Le Bleu du temps, de Hubert Haddad

Faire abstraction de tout

Comme c'est bon de lire de temps à autre un livre merveilleusement écrit. N'y étant plus habituée j'ai dû ralentir mon rythme de lecture, et très vite j'ai savouré ces phrases où chaque mot est pensé, recherché, posé là avec conscience. Et puis c'est un roman d'Hubert Haddad, qui sait tout écrire, qui s'essaie à tous les genres littéraires, cultures, pays, pensées. Ici nous sommes à Londres, dans l'univers d'un peintre. Les couleurs nous parlent, les images de la ville lors des longues promenades solitaires de l'artiste s'imprègnent en nous. Et nous nous laissons envoûter par l'histoire tant simple qu'étrange.

Le roman s'ouvre sur les images de Londres. Un homme marche. Il admire une beauté obscure, rêche, brute. La ville de nuit, des poutrelles d'acier, le viaduc, la fumée. La Tamise. Et l'agencement naturel des couleurs et des formes, des sombres et des déliés le fascine. Pourquoi peindre, se demande-t-il, alors que l'oeuvre absolue chaque jour se dessine sous ses yeux dans l'air éthéré, sale, bruineux. Puis il rentre chez lui. Il habite dans un immeuble qui va être démoli sous peu. Il monte à pied les six étages, et le voilà dans son atelier. Il travaille sur une série de tableaux bleus. Ne l'intéresse que l'art abstrait. Et puis un jour une jeune femme vient le trouver, et fera basculer sa vie. Mais non pas d'une manière que vous pourriez deviner, imaginer, en lisant mes mots...

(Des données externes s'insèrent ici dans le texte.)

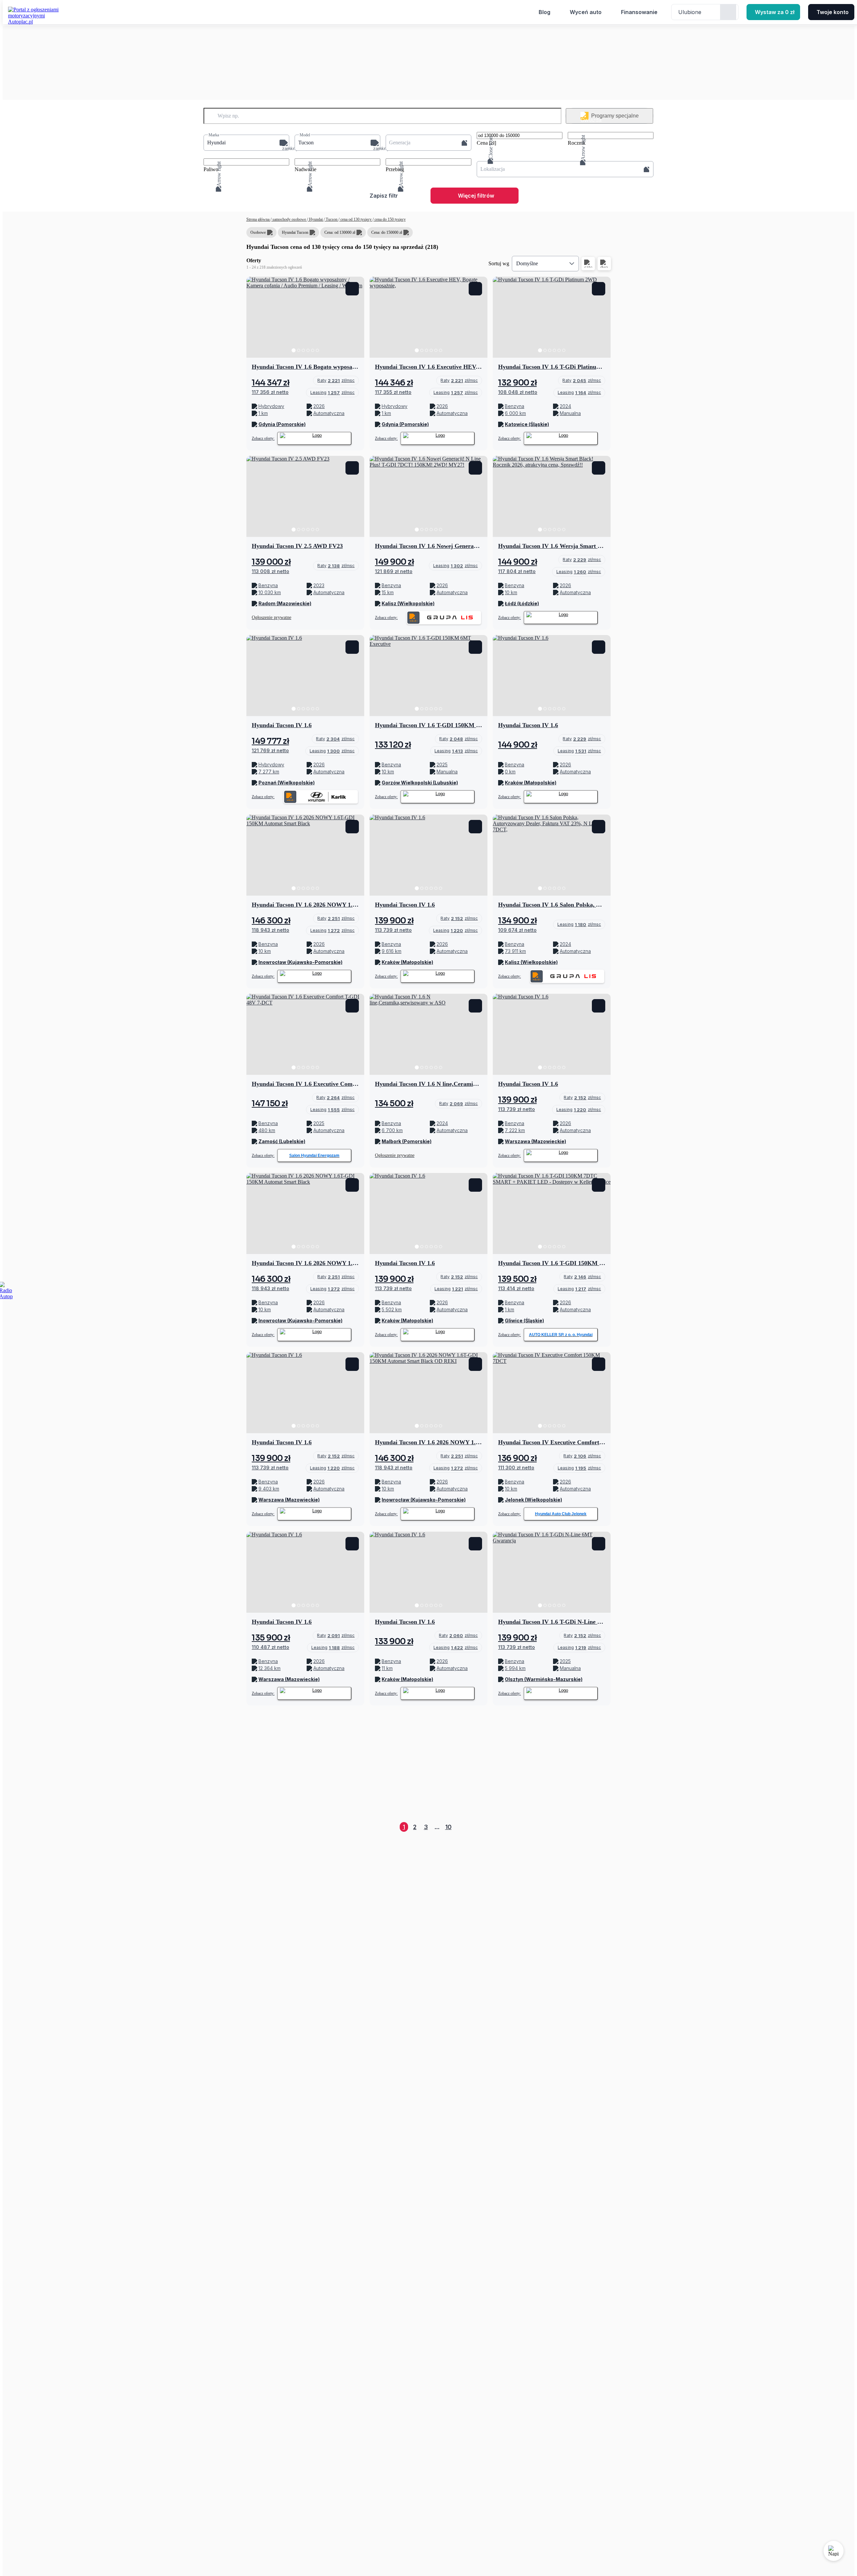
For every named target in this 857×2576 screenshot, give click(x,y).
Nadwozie (305, 169)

Les personnages de ce livre, peu nombreux, sont fascinants. L'univers, le décor, et le déroulement même de l'intrigue sont vaporeux mais non pas fades. Tout a du corps étrangement, mais ce qui devrait avoir du corps en est dénué !  Rien ne nous est dit directement et pourtant au fil des pages on connaîtra le passé de chacun, les revers de fortune, les ruptures qui ont eu raison de leurs chemins de vie. Notre homme a été un peintre connu et reconnu autrefois. Un jour il a cessé de peindre du figuratif. Et cette femme, mystérieuse, inquiétante et paraissant immatérielle, dit connaître le peintre.

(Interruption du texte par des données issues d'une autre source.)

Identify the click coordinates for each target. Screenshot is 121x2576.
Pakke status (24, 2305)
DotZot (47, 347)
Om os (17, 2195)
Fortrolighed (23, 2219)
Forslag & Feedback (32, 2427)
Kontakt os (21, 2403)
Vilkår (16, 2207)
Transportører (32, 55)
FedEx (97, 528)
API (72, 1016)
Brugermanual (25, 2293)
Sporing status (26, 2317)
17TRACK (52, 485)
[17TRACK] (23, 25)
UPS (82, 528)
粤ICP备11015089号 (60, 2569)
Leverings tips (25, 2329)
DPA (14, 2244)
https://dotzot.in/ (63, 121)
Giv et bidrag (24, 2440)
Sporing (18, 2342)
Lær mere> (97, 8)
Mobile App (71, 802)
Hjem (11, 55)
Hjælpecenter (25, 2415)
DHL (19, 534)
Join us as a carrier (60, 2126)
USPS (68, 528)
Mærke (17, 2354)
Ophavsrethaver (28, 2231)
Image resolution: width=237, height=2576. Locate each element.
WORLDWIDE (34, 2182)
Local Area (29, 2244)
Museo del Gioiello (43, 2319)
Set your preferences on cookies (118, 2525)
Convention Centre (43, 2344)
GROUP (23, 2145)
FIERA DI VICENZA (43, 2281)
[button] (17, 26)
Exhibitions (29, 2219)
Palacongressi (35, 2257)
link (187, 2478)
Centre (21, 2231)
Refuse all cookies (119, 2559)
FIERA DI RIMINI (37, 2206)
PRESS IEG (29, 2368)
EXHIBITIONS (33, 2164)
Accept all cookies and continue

Vous savez, parfois dans la vie, comme dans un livre, on sait ce qui va se passer mais on s'efforce d'en faire abstraction. Notre conscience reste dans le déni et rejette la chose pressentie. Dès lors, quand bien même on serait surpris et enragé par le dénouement d'une histoire on n'est nullement étonné. Et cela cause une souffrance indicible. Ainsi est faite l'âme humaine. Le Bleu du temps met en scène quelque tourment, hérité du passé, qui ne peut que se rejouer. Le lecteur lira le roman jusque la dernière ligne parce que le souffle du récit le porte, et parce que l'ensemble, et chaque infime partie de l'ensemble est simplement beau. 
Paris, Londres, New York accueillent le personnage principal. Le passé, le présent, l'avenir peut-être. Il a vécu à Paris autrefois, il expose à New York pendant le temps de l'histoire et sous son nouveau nom d'emprunt. Mais je me suis demandé si la sensation omniprésente d'un écoulement du temps très londonien ne s'insinuait pas partout... Nous voilà revenus donc à La Tamise. Ce cours d'eau mystérieux, que les écrivains aiment inviter dans leurs récits, et qui ensorcelle le lecteur !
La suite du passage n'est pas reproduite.